В 1905 году в Японии, куда Матвеев выехал, по официальной версии, для лечения дочери Зои, но почему-то в сопровождении упомянутого Пилсудского, он сошёлся с русскими эмигрантами-народниками, выпускавшими газету «Воля». Годом позже при их содействии[3 - Среди содействователей называется, в частности, имя Николая Константиновича Судзиловского (1850–1930), он же Николас Руссель; учёный, народник, революционер, один из зачинателей румынского социализма; в 1901 году был избран первым президентом Сената Гавайев.] Матвеев основал первый владивостокский научно-популярный журнал «Природа и люди Дальнего Востока». Задачи нового издания он обозначал так: «Всестороннее ознакомление русского общества с природой, людьми и их жизнью на Дальнем Востоке. Руководящая идея – сближение всех живущих здесь как равных друг другу народов, устранение всего того, что порождает взаимное недоверие, вражду и угрожает в будущем новыми потоками крови». Тут же прямо говорилось, что «в вопросах русской жизни журнал будет примыкать к наиболее радикальным элементам общества». Уже то, что первый номер этого де-юре неполитического издания в январе 1906 года открылся некрологом той самой Волкенштейн, свидетельствует о многом. Матвеев говорил, что события 1905–1906 годов потомки будут вспоминать «со смешанными чувствами содрогания и удивления». Писал: «Нельзя указать другого года, когда бы русская земля наливалась так обильно кровью русских граждан и в одно и то же время так же обильно лилась она за пределами земли русской». Ещё: «Тяжелы, болезненны роды русской свободы, но рождение её обеспечено. Пускай на короткое время, пока поднимется грозный девятый вал, восторжествует реакция: чем хуже, тем лучше. Яркое, светлое, блестящее солнце свободы скоро поднимется над страдающей русской землёй. Не верить в это – значит не верить в будущее русского народа…»
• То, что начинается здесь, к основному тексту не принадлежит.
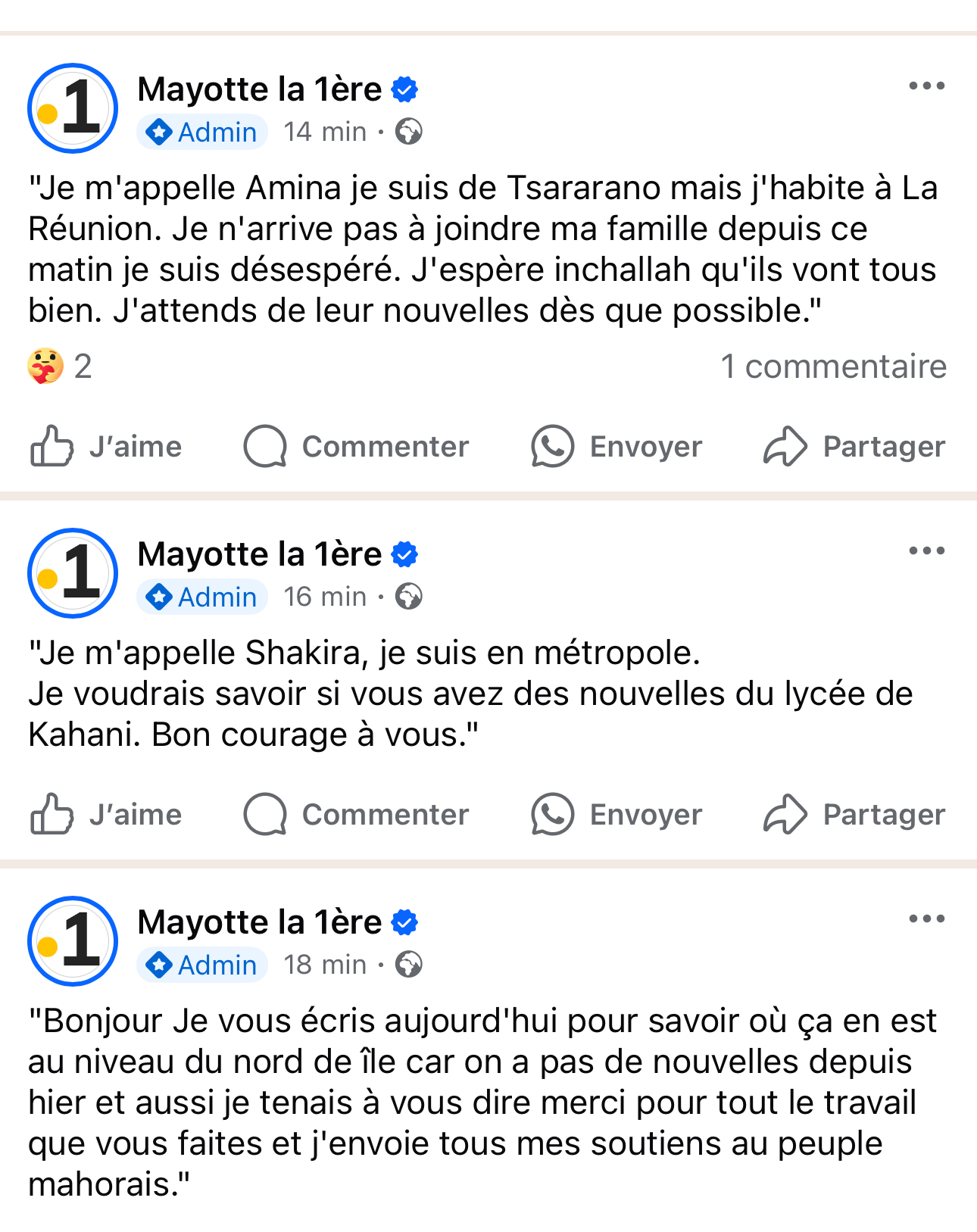The image size is (977, 1232).
Task: Open three-dot menu on 14 min post
Action: tap(926, 86)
За полгода вышло двадцать семь номеров, после чего Матвеева арестовали по обвинению в социал-демократической пропаганде, а журнал закрыли. Вроде бы дело состояло в том, что полученные им из Японии – от тех самых друзей из «Воли» – наборные формы для журнала были завёрнуты в нечто нелегальное…
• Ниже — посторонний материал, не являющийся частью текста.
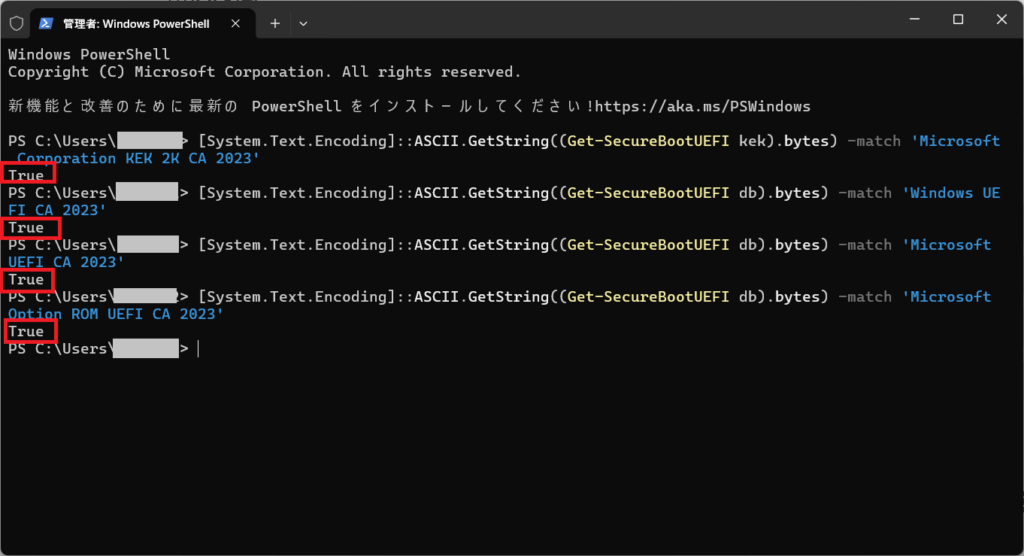Click the 'Option ROM UEFI CA 2023' string
The image size is (1024, 556).
114,314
Отсидел Матвеев около полутора лет. Ещё за решёткой был выдвинут в гласные, то есть депутаты городской думы, – и вскоре стал таковым; характерный штрих к описанию нравов тех лет. Вспоминается кстати, как полувеком раньше генерал-губернатор Восточной Сибири Муравьёв-Амурский привечал декабристов, а ссыльный революционер Петрашевский, по свидетельству военного географа Венюкова, «был даже одно время чем-то вроде хозяйки дома Муравьёва, за отсутствием уехавшей в Париж жены».

Что касается жены самого Матвеева, то её звали Марией Даниловной Поповой. Замуж Николай Петрович взял её совсем юной – пятнадцати не то шестнадцати лет. Её отец был одним из первых переселенцев в Приморье, искусным охотником и тигроловом. Для воспитания характера, как пишет один из внуков Матвеева-Амурского, летописец рода Валерий Евтушенко, Данила Попов стрелял в яблоко, которое клал на голову одиннадцатилетней Маше. Характер воспитался: в 1906 году она с детьми буквально штурмом взяла тюрьму, сбив с ног часового, и, прорвавшись к начальнику, угрожала ударить его чернильницей. Тот пошёл гневной гостье навстречу и разрешил свидание с мужем. Мария Даниловна любила читать наизусть Лермонтова, прекрасно пела, разводила цветы. По воскресеньям готовила пирог с кетой и визигой, пельмени или сдобную домашнюю лапшу.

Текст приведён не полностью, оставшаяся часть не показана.